# TASK
Rewrite the lines below, changing every "Troubleshooting" to "Diagnostics" and leaving all other text unchanged.

# THE INPUT
====================

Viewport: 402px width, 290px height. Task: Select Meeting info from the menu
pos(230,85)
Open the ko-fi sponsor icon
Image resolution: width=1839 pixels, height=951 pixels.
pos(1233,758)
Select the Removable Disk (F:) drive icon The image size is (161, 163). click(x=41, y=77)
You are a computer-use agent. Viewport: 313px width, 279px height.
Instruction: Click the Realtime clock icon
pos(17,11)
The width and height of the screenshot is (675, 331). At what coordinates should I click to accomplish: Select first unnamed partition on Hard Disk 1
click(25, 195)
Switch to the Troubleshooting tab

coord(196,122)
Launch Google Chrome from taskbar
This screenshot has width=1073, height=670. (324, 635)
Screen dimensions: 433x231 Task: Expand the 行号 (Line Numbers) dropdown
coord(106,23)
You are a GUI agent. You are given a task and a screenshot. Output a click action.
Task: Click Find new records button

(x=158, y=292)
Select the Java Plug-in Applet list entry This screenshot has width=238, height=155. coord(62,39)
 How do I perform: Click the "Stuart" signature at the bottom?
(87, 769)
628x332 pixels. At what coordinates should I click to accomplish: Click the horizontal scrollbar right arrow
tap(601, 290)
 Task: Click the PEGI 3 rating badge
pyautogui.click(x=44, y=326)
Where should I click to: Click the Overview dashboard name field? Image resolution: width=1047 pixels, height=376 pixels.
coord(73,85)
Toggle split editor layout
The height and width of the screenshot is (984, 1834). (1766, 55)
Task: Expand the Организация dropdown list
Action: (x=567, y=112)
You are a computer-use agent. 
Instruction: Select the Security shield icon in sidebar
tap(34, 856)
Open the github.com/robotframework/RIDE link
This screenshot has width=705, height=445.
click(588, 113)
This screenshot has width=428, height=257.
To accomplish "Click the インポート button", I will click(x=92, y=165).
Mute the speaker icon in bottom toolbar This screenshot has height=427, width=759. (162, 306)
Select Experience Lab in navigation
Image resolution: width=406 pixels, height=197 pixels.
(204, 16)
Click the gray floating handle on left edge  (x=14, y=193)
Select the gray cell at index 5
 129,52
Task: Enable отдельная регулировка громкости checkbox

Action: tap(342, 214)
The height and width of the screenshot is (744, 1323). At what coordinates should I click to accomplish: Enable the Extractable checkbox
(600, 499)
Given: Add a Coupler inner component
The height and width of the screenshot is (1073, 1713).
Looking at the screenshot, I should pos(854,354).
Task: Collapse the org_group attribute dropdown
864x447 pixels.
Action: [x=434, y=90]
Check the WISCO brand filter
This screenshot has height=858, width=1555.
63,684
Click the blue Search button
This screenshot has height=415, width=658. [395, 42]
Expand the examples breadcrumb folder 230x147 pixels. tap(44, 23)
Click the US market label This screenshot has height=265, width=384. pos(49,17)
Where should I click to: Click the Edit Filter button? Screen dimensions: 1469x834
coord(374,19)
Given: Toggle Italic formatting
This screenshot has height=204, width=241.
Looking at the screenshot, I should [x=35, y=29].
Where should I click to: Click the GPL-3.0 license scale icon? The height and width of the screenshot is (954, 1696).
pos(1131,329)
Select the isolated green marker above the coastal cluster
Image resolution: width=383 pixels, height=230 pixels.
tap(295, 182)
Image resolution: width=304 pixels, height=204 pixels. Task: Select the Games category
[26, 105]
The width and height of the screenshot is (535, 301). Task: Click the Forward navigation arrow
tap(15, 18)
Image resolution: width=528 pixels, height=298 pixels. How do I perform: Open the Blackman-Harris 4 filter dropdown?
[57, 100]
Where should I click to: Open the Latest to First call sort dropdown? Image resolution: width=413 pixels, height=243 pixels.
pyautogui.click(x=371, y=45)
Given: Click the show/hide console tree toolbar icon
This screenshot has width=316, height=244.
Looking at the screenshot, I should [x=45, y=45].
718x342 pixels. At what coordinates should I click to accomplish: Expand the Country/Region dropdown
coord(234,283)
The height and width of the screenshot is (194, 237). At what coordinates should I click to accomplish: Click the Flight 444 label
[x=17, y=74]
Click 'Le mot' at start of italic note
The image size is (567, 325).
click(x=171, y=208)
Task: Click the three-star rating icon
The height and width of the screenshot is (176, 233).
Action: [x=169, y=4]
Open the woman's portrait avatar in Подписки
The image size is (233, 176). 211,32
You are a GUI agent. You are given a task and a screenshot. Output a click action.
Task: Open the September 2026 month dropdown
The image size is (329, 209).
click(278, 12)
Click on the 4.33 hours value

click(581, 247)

====================

# WRITTEN ANSWER
Viewport: 402px width, 290px height. Task: Select Meeting info from the menu
pos(230,85)
Open the ko-fi sponsor icon
Image resolution: width=1839 pixels, height=951 pixels.
pos(1233,758)
Select the Removable Disk (F:) drive icon The image size is (161, 163). click(x=41, y=77)
You are a computer-use agent. Viewport: 313px width, 279px height.
Instruction: Click the Realtime clock icon
pos(17,11)
The width and height of the screenshot is (675, 331). At what coordinates should I click to accomplish: Select first unnamed partition on Hard Disk 1
click(25, 195)
Switch to the Diagnostics tab

coord(196,122)
Launch Google Chrome from taskbar
This screenshot has width=1073, height=670. (324, 635)
Screen dimensions: 433x231 Task: Expand the 行号 (Line Numbers) dropdown
coord(106,23)
You are a GUI agent. You are given a task and a screenshot. Output a click action.
Task: Click Find new records button

(x=158, y=292)
Select the Java Plug-in Applet list entry This screenshot has width=238, height=155. coord(62,39)
 How do I perform: Click the "Stuart" signature at the bottom?
(87, 769)
628x332 pixels. At what coordinates should I click to accomplish: Click the horizontal scrollbar right arrow
tap(601, 290)
 Task: Click the PEGI 3 rating badge
pyautogui.click(x=44, y=326)
Where should I click to: Click the Overview dashboard name field? Image resolution: width=1047 pixels, height=376 pixels.
coord(73,85)
Toggle split editor layout
The height and width of the screenshot is (984, 1834). (1766, 55)
Task: Expand the Организация dropdown list
Action: (x=567, y=112)
You are a computer-use agent. 
Instruction: Select the Security shield icon in sidebar
tap(34, 856)
Open the github.com/robotframework/RIDE link
This screenshot has width=705, height=445.
click(588, 113)
This screenshot has width=428, height=257.
To accomplish "Click the インポート button", I will click(x=92, y=165).
Mute the speaker icon in bottom toolbar This screenshot has height=427, width=759. (162, 306)
Select Experience Lab in navigation
Image resolution: width=406 pixels, height=197 pixels.
(204, 16)
Click the gray floating handle on left edge  (x=14, y=193)
Select the gray cell at index 5
 129,52
Task: Enable отдельная регулировка громкости checkbox

Action: tap(342, 214)
The height and width of the screenshot is (744, 1323). At what coordinates should I click to accomplish: Enable the Extractable checkbox
(600, 499)
Given: Add a Coupler inner component
The height and width of the screenshot is (1073, 1713).
Looking at the screenshot, I should pos(854,354).
Task: Collapse the org_group attribute dropdown
864x447 pixels.
Action: [x=434, y=90]
Check the WISCO brand filter
This screenshot has height=858, width=1555.
63,684
Click the blue Search button
This screenshot has height=415, width=658. [395, 42]
Expand the examples breadcrumb folder 230x147 pixels. tap(44, 23)
Click the US market label This screenshot has height=265, width=384. pos(49,17)
Where should I click to: Click the Edit Filter button? Screen dimensions: 1469x834
coord(374,19)
Given: Toggle Italic formatting
This screenshot has height=204, width=241.
Looking at the screenshot, I should [x=35, y=29].
Where should I click to: Click the GPL-3.0 license scale icon? The height and width of the screenshot is (954, 1696).
pos(1131,329)
Select the isolated green marker above the coastal cluster
Image resolution: width=383 pixels, height=230 pixels.
tap(295, 182)
Image resolution: width=304 pixels, height=204 pixels. Task: Select the Games category
[26, 105]
The width and height of the screenshot is (535, 301). Task: Click the Forward navigation arrow
tap(15, 18)
Image resolution: width=528 pixels, height=298 pixels. How do I perform: Open the Blackman-Harris 4 filter dropdown?
[57, 100]
Where should I click to: Open the Latest to First call sort dropdown? Image resolution: width=413 pixels, height=243 pixels.
pyautogui.click(x=371, y=45)
Given: Click the show/hide console tree toolbar icon
This screenshot has width=316, height=244.
Looking at the screenshot, I should [x=45, y=45].
718x342 pixels. At what coordinates should I click to accomplish: Expand the Country/Region dropdown
coord(234,283)
The height and width of the screenshot is (194, 237). At what coordinates should I click to accomplish: Click the Flight 444 label
[x=17, y=74]
Click 'Le mot' at start of italic note
The image size is (567, 325).
click(x=171, y=208)
Task: Click the three-star rating icon
The height and width of the screenshot is (176, 233).
Action: [x=169, y=4]
Open the woman's portrait avatar in Подписки
The image size is (233, 176). 211,32
You are a GUI agent. You are given a task and a screenshot. Output a click action.
Task: Open the September 2026 month dropdown
The image size is (329, 209).
click(278, 12)
Click on the 4.33 hours value

click(581, 247)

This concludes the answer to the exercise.